---------- Supplied data ----------

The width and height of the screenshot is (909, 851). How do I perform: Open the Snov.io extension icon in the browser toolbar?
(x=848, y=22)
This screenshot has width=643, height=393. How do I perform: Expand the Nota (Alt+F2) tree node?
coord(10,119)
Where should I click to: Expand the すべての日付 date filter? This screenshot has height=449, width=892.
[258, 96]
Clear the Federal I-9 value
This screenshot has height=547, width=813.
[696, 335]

----------

▶ [Your objective]: What is needed is a word-for-word copy of all the records above.

▶ [Answer to this task]:
The width and height of the screenshot is (909, 851). How do I perform: Open the Snov.io extension icon in the browser toolbar?
(x=848, y=22)
This screenshot has width=643, height=393. How do I perform: Expand the Nota (Alt+F2) tree node?
coord(10,119)
Where should I click to: Expand the すべての日付 date filter? This screenshot has height=449, width=892.
[258, 96]
Clear the Federal I-9 value
This screenshot has height=547, width=813.
[696, 335]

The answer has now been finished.